> [Travail à effectuer]
1 – Recopiez fidèlement l'extrait du débat parlementaire, de « régularisation des travailleuses » à « ministre de l'intérieur. ».
2 – Poursuivez la rédaction de l'extrait du débat parlementaire à la suite de sa dernière phrase.

> [Extrait à lire]
Par conséquent, en dépit des efforts du Gouvernement, certes appréciables, les maires et les collectivités territoriales sont très loin de disposer des moyens nécessaires pour faire face à cette demande. En outre, il est faux de dire, comme vous l’avez affirmé, madame la secrétaire d’État, que les résultats en 2013 étaient liés au nombre de demandes des familles en diminution. C’est complètement faux ! Au contraire, les demandes de place en crèche, notamment dans un département comme le Val-de-Marne – j’en sais quelque chose ! – sont aujourd’hui de cinq à dix fois supérieures au nombre de places proposées, y compris dans les départements qui font beaucoup d’efforts en la matière.

Par conséquent, nous attendons que ce plan crèches soit réellement mené au bon niveau. Or ce n’est pas encore le cas pour le moment…

régularisation des travailleuses et travailleurs du 57 boulevard de strasbourg

Mme la présidente. La parole est à M. Jean Desessard, auteur de la question n° 917, adressée à M. le ministre de l'intérieur.

> [Enregistrements fournis]

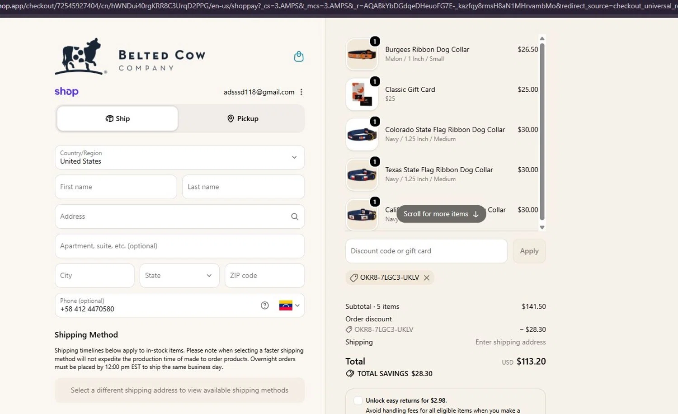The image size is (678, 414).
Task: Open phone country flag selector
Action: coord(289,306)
==
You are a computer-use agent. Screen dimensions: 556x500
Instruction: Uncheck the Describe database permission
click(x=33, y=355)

> [Réponses par consigne]
1 –
régularisation des travailleuses et travailleurs du 57 boulevard de strasbourg

Mme la présidente. La parole est à M. Jean Desessard, auteur de la question n° 917, adressée à M. le ministre de l'intérieur.

2 –
M. Jean Desessard. Madame la présidente, mes chers collègues, ma question s’adresse à M. Bernard Cazeneuve, ministre de l'intérieur, qui est absent ce matin. J’en profite pour dire que je lui ai envoyé quelques courriers qui sont restés sans réponse ; mais enfin, je ne m’attarderai pas sur ce point… Madame la secrétaire d’État, je vous remercie d’être présente ce matin pour m’apporter une réponse, que j’espère positive.

Ma question sera brève, car elle est simple et son exposé clair et limpide.

Depuis plusieurs mois, dix-huit travailleuses et travailleurs sans papiers se battent contre l’exploitation dont ils sont victimes en plein cœur de Paris : je veux parler des salariés du salon de beauté situé au 57, boulevard de Strasbourg. Recrutés peu après leur arrivée en France par ce qu’il convient d’appeler « un réseau mafieux », ces dix-huit personnes, en majorité des femmes, ont subi l’inacceptable.

Je me suis rendu sur place voilà une dizaine de jours et j’ai été bouleversé par leur récit : effectuant des journées de travail de plus de douze heures, dans des locaux insalubres, mal aérés, en présence de produits chimiques, ces personnes sont payées entre 200 et 400 euros par mois et séparées selon leur nationalité pour éviter toute rébellion.

Ces salariés se sont mobilisés avec courage pour s’extraire de leur condition et ont pris contact avec la Confédération générale du travail qui leur a, depuis, apporté un soutien indéfectible. Mesdames, messieurs les sénateurs de l’UMP, qui critiquez souvent la CGT, je veux aujourd’hui rendre hommage à cette organisation pour ce combat : la CGT Paris a mené cette action de façon admirable et désintéressée, dans des conditions très difficiles.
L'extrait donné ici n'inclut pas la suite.